(DATA SECTION)
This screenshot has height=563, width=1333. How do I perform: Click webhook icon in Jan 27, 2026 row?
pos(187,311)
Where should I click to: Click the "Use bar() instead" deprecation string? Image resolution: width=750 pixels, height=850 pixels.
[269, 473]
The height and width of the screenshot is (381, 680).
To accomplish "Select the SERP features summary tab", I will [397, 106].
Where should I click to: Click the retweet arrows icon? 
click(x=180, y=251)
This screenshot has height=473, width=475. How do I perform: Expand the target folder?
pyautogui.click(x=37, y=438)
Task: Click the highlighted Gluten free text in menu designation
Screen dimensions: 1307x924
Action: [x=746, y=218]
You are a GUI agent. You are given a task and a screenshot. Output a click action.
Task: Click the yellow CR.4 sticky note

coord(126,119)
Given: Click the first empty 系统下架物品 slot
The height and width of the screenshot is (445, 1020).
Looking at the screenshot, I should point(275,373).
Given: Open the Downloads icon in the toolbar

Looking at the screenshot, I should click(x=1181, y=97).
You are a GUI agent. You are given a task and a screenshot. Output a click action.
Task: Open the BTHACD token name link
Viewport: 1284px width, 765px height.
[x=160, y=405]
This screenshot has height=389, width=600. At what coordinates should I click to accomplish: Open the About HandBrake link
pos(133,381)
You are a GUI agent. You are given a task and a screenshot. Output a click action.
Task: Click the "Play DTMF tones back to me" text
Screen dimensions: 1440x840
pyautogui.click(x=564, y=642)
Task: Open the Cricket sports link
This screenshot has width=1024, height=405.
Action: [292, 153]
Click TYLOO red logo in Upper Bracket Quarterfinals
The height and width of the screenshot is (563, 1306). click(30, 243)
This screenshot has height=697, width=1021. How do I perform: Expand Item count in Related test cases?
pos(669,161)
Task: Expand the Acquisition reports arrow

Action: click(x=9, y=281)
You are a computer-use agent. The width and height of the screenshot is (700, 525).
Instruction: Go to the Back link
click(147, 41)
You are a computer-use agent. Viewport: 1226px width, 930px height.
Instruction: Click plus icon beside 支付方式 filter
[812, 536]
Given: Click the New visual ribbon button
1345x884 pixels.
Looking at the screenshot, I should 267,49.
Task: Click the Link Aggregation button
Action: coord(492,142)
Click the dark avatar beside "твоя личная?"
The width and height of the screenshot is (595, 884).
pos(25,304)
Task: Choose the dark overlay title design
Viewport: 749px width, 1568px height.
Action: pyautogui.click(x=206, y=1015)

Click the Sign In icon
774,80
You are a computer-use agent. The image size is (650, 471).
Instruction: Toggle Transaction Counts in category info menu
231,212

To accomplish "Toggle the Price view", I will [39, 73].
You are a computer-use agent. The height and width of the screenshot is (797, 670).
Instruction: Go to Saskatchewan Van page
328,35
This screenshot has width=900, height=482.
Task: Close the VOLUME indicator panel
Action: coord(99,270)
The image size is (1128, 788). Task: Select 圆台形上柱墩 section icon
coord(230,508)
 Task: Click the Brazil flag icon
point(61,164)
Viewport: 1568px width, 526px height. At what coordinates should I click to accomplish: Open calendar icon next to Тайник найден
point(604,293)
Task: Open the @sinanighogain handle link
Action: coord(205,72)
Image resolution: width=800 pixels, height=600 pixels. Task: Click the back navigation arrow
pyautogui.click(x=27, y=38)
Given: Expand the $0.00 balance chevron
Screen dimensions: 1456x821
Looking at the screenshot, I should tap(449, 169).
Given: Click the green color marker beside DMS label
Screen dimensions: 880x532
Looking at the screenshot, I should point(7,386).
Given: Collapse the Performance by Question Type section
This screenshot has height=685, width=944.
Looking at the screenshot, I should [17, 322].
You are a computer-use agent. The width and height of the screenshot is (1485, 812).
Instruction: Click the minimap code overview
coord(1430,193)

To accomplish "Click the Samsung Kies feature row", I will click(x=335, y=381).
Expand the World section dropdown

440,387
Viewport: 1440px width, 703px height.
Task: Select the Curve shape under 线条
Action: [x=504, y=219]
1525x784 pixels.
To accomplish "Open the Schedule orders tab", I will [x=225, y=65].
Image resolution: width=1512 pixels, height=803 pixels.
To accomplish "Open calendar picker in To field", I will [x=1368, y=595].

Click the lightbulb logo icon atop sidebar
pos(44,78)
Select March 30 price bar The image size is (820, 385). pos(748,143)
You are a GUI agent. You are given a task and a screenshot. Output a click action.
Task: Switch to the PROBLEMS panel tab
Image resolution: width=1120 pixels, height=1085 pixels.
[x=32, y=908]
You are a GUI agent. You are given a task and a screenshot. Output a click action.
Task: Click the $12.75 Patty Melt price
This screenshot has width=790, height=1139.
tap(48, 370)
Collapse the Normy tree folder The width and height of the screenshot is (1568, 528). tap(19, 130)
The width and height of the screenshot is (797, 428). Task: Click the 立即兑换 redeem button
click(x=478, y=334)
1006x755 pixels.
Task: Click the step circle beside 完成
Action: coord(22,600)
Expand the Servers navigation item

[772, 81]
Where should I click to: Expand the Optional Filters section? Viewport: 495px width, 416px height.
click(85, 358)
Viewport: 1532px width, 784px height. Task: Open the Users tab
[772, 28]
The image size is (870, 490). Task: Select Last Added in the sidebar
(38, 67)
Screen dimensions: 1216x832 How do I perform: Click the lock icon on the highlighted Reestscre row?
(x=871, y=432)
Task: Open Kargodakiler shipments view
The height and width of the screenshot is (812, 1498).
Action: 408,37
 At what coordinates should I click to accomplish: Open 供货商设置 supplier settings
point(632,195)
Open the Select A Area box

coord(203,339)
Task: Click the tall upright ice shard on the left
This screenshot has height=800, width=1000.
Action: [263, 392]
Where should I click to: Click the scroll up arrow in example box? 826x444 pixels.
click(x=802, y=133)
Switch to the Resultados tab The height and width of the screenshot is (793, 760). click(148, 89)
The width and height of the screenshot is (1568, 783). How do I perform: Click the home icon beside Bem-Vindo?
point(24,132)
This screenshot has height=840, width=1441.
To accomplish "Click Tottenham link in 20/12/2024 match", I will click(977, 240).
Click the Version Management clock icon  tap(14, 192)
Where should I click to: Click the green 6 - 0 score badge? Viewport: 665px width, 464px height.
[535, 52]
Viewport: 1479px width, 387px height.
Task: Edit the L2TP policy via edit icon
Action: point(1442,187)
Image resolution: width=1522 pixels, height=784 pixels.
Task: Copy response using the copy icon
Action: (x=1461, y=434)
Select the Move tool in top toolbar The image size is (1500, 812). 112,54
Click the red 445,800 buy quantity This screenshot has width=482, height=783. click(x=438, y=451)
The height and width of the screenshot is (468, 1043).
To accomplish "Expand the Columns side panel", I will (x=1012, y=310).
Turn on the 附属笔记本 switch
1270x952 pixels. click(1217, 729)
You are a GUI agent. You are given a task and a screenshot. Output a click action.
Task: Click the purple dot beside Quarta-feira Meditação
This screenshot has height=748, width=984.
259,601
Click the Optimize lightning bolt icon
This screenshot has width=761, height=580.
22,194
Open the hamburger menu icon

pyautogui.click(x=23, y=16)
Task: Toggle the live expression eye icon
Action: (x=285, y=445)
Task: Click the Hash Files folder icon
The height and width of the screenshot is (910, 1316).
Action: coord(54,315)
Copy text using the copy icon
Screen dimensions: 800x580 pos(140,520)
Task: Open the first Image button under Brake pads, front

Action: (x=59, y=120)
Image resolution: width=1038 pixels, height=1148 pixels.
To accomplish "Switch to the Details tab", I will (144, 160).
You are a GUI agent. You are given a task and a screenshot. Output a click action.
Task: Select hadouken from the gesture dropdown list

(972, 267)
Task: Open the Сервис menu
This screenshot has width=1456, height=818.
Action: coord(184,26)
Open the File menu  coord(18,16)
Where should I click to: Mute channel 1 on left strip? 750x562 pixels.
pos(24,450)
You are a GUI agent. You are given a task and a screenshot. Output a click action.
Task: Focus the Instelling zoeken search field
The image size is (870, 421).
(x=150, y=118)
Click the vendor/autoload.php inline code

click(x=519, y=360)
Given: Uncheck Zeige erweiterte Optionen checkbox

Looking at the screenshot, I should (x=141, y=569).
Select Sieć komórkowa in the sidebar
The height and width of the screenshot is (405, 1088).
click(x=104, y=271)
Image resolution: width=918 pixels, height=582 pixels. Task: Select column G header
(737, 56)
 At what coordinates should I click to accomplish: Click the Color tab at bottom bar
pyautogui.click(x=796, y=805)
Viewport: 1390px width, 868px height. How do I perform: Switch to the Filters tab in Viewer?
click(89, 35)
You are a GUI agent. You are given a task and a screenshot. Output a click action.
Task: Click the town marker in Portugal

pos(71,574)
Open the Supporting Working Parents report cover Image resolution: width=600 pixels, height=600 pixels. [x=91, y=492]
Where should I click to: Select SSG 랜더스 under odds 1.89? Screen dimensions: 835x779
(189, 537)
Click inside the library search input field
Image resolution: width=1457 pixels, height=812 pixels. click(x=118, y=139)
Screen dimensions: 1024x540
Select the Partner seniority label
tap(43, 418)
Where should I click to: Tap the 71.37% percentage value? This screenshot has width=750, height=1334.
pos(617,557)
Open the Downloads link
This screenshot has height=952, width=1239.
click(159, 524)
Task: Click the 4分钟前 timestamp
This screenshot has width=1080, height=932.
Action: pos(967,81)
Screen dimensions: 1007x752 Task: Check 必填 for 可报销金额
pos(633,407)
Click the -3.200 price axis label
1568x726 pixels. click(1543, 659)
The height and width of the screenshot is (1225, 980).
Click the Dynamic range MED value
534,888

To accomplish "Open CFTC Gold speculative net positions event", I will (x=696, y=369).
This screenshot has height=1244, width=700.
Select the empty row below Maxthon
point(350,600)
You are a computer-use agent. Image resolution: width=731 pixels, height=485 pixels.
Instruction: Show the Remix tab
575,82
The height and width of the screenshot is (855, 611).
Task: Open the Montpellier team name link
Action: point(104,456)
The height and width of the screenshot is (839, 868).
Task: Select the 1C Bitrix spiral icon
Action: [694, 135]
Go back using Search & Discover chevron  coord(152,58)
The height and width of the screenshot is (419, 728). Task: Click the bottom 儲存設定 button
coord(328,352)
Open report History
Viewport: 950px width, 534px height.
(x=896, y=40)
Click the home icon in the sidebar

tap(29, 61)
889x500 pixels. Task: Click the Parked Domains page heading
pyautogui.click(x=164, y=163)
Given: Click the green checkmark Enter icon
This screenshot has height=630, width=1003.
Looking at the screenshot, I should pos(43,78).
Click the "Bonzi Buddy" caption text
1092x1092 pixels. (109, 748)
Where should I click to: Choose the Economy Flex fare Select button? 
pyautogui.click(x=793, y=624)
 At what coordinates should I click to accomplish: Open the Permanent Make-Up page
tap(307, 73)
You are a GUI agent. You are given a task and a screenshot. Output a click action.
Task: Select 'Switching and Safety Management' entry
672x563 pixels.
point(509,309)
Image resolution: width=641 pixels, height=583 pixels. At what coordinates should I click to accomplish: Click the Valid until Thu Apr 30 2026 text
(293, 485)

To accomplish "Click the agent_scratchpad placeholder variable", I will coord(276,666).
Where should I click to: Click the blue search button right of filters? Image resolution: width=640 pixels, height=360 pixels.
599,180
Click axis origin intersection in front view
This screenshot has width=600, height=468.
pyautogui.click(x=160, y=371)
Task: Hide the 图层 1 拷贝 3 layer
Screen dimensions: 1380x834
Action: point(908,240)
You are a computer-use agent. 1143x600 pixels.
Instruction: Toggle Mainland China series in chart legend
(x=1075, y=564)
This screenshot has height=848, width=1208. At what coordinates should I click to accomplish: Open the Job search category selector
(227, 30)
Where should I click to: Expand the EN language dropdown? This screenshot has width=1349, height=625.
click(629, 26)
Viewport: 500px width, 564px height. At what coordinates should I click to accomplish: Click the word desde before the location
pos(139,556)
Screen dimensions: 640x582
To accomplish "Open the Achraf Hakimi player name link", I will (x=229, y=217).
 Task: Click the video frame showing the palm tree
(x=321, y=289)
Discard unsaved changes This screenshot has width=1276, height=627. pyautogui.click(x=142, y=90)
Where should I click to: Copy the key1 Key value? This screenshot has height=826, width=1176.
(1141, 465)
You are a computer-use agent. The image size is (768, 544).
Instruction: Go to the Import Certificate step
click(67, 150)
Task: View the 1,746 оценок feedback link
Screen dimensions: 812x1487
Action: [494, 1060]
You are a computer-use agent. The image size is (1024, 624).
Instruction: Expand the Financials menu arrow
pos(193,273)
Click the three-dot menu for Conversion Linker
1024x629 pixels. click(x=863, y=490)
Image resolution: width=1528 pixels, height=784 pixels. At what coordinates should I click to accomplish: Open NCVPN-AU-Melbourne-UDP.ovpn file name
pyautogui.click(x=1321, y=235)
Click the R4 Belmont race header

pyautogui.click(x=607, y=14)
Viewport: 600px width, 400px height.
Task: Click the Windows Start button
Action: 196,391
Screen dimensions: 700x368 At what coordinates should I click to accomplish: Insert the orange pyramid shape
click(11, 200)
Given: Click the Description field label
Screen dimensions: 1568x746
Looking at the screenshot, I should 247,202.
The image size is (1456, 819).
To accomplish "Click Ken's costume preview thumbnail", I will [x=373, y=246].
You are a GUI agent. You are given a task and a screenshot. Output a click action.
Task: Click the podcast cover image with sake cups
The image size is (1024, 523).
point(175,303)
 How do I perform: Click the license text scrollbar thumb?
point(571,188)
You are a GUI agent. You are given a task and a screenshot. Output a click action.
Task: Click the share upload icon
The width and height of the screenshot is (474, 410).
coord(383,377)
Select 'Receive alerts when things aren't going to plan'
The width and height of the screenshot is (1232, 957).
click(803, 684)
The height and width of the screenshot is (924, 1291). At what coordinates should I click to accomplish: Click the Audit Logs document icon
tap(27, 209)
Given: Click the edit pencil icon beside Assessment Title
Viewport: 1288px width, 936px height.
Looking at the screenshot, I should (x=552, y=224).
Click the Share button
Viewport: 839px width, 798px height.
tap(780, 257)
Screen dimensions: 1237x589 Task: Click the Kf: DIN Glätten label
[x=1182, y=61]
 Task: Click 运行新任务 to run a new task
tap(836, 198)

(YOUR ASSIGNMENT) Lines to set down from above: the line with "Given: Click the New visual ribbon button", the line with "Click the dark", and every line between, each exactly as written.

(RESPONSE TO THIS TASK)
Given: Click the New visual ribbon button
1345x884 pixels.
Looking at the screenshot, I should 267,49.
Task: Click the Link Aggregation button
Action: coord(492,142)
Click the dark avatar beside "твоя личная?"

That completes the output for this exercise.